### EXERCISE SET:
A – Using the lemma excerpt below, decide whether each statement agrees with it, answering yes or no and quoting the deciding words: (i) $\theta$ is taken to be rational; (ii) $0$ belongs to ${\mathcal L}$; (iii) any two distinct elements of ${\mathcal L}$ differ by at most $(\log x)^{3/2}$.
B – According to the lemma excerpt below, why is Lemma 2.2 stated before the cases are taken up?
C – In the lemma excerpt below, what upper bound must $k$ satisfy in the definition of ${\mathcal L}$?

Before turning to these cases, we record a preliminary lemma which will be useful in our analysis.
Lemma 2.2. Let 
$\theta$ be an irrational number satisfying the Diophantine condition (1.4). Let 
${\mathcal L} = {\mathcal L}(x)$ denote the set of all integers 
$\ell$ with 
$|\ell| \leqslant \sqrt{x}$ such that for some 
$k \leqslant (\log x)^{1+\epsilon}$ one has 
$\Vert k\ell \theta \Vert \leqslant x^{-\frac 13}$, where 
$\epsilon \gt 0$ is small. Then 
$0$ is in 
${\mathcal L}$, and for any two distinct elements 
$\ell_1$, 
$\ell_2 \in {\mathcal L}$ we have 
$|\ell_1 - \ell_2| \gg (\log x)^{3/2}$.

### COLLECTED DATA:
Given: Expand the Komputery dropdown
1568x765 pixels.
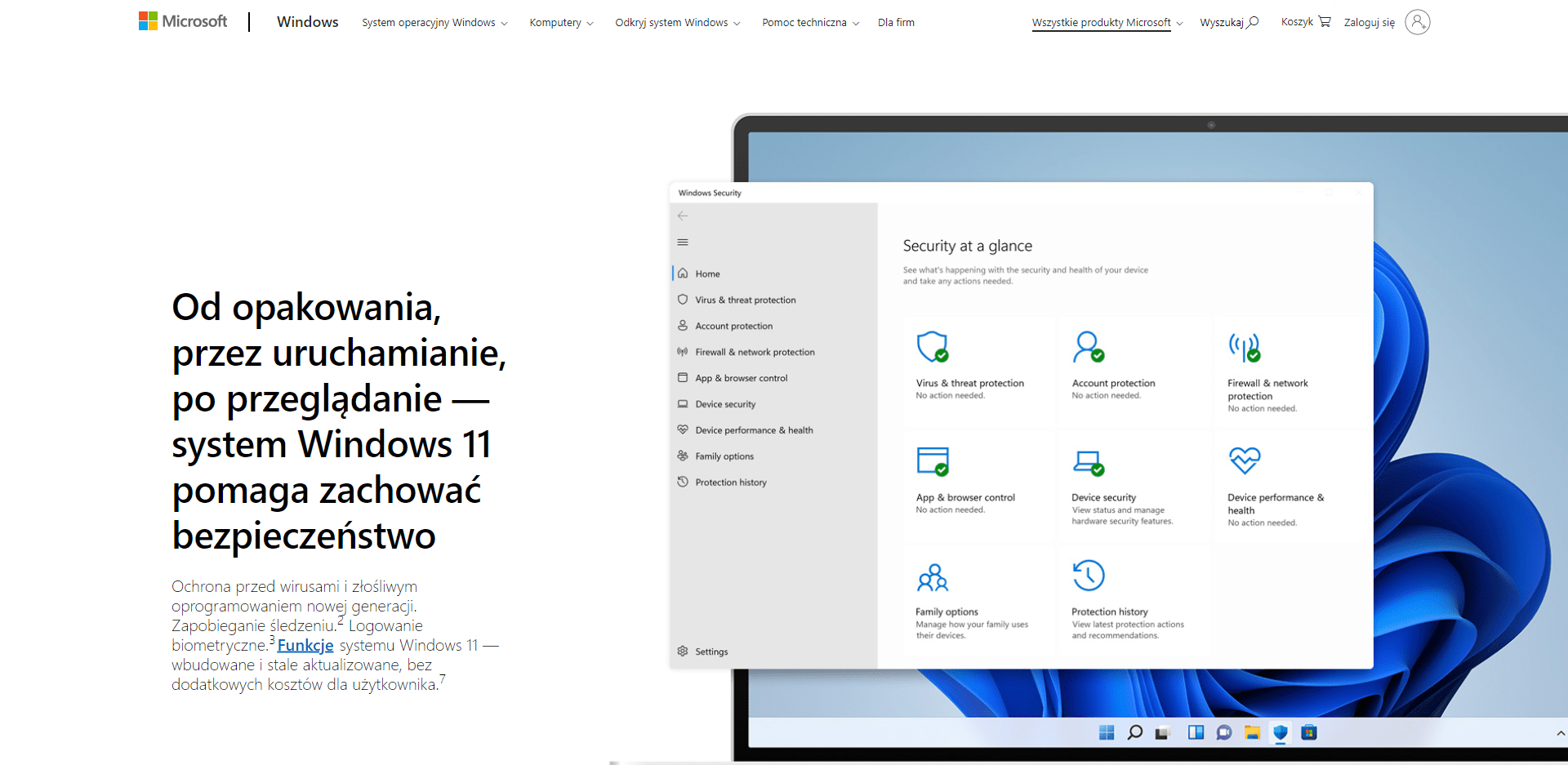Looking at the screenshot, I should (x=560, y=23).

### TASK ANSWERS:
A –
(i) No: "$\theta$ be an irrational number satisfying the Diophantine condition (1.4)".
(ii) Yes: "$0$ is in ${\mathcal L}$".
(iii) No: "$|\ell_1 - \ell_2| \gg (\log x)^{3/2}$".

B – It is a preliminary lemma that will be useful in the analysis of those cases.

C – $k \leqslant (\log x)^{1+\epsilon}$, where $\epsilon \gt 0$ is small.